● **Task description**: Because the pictures are not wanted, reproduce the rest of the records below exactly as they stand.

● **Saved entries**:
========
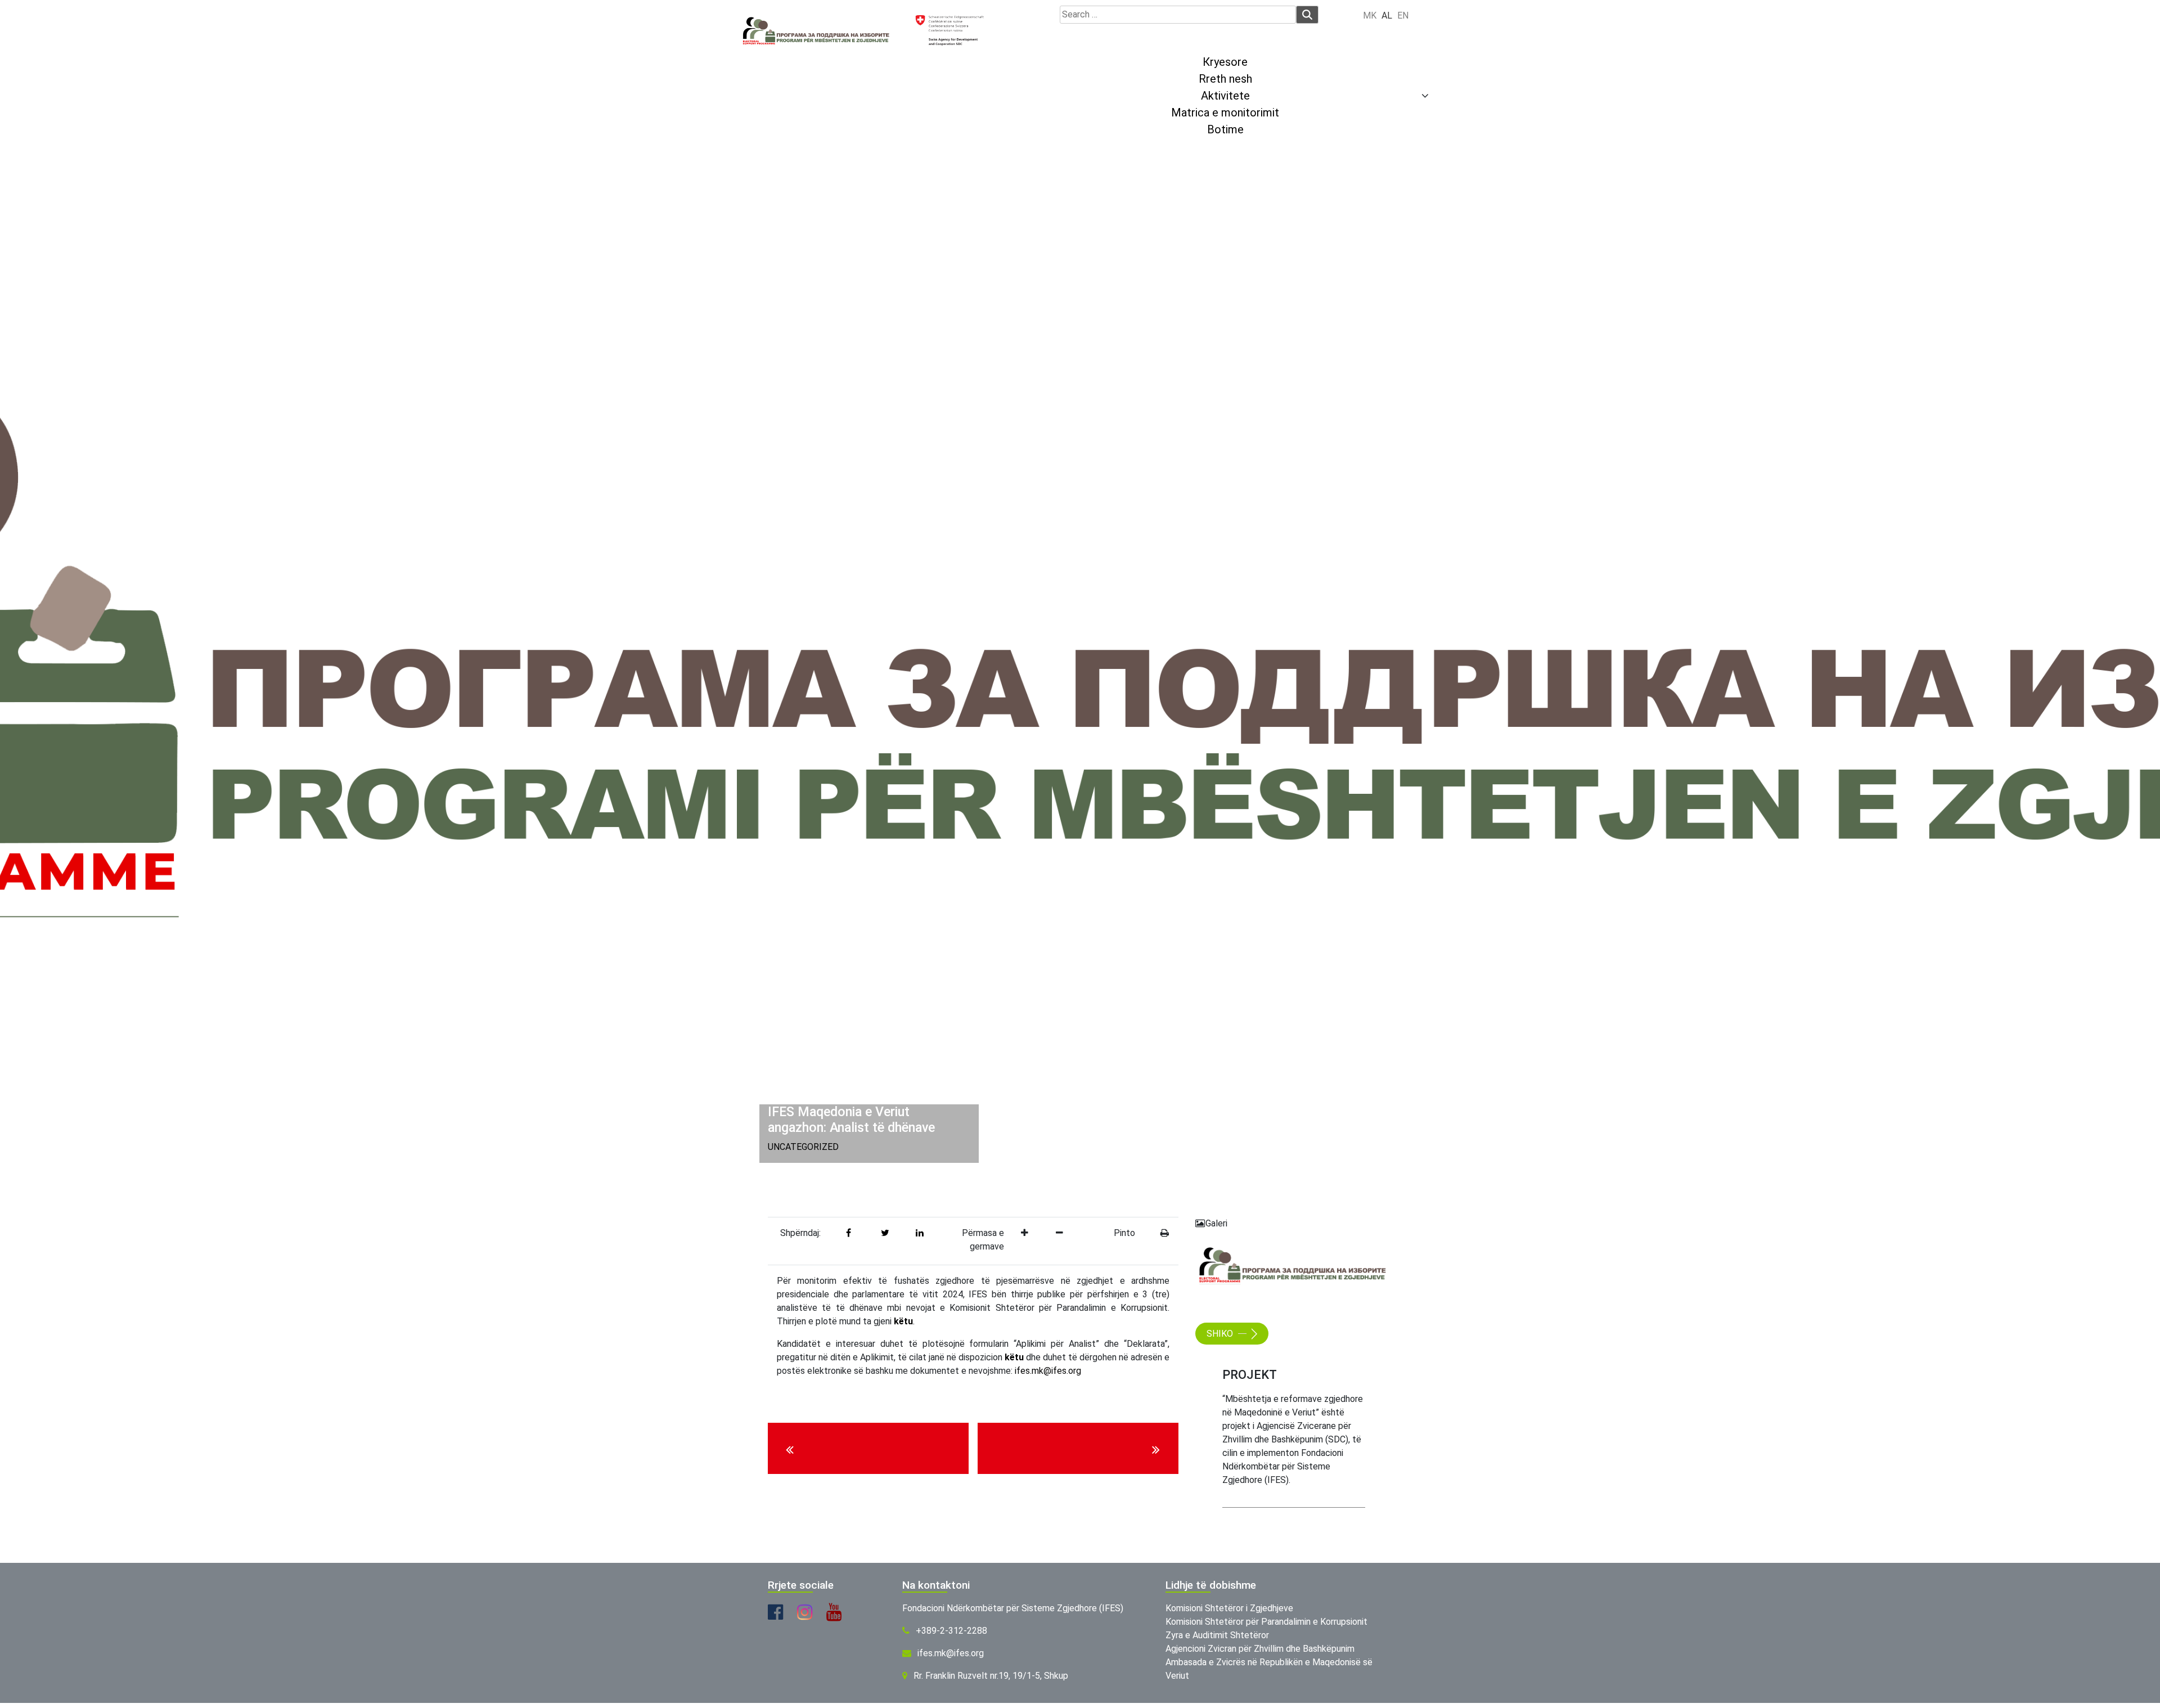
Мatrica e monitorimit (1225, 112)
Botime (1225, 129)
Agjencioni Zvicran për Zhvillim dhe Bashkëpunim (1260, 1648)
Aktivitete (1225, 95)
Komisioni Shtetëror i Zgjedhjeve (1229, 1608)
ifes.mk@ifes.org (1048, 1370)
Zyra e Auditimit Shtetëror (1217, 1635)
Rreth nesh (1225, 79)
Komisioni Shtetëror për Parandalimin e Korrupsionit (1266, 1621)
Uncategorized (803, 1146)
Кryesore (1225, 62)
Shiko (1221, 1333)
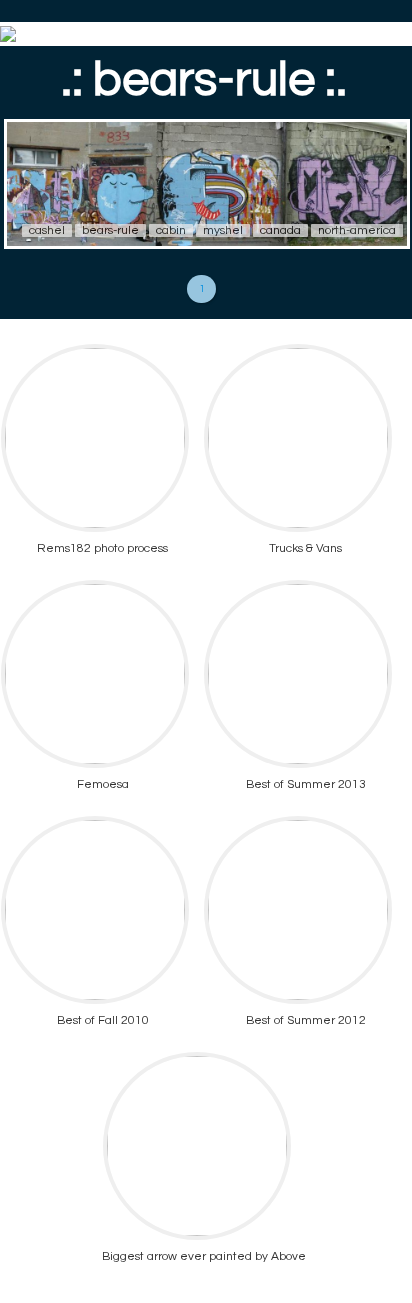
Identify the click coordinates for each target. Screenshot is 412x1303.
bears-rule (110, 230)
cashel (47, 230)
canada (280, 230)
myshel (223, 230)
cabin (171, 230)
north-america (357, 230)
========
● **Response for this exercise**:
Мatrica e monitorimit (1225, 112)
Botime (1225, 129)
Agjencioni Zvicran për Zhvillim dhe Bashkëpunim (1260, 1648)
Aktivitete (1225, 95)
Komisioni Shtetëror i Zgjedhjeve (1229, 1608)
ifes.mk@ifes.org (1048, 1370)
Zyra e Auditimit Shtetëror (1217, 1635)
Rreth nesh (1225, 79)
Komisioni Shtetëror për Parandalimin e Korrupsionit (1266, 1621)
Uncategorized (803, 1146)
Кryesore (1225, 62)
Shiko (1221, 1333)
Identify the click coordinates for each target. Screenshot is 412x1303.
bears-rule (110, 230)
cashel (47, 230)
canada (280, 230)
myshel (223, 230)
cabin (171, 230)
north-america (357, 230)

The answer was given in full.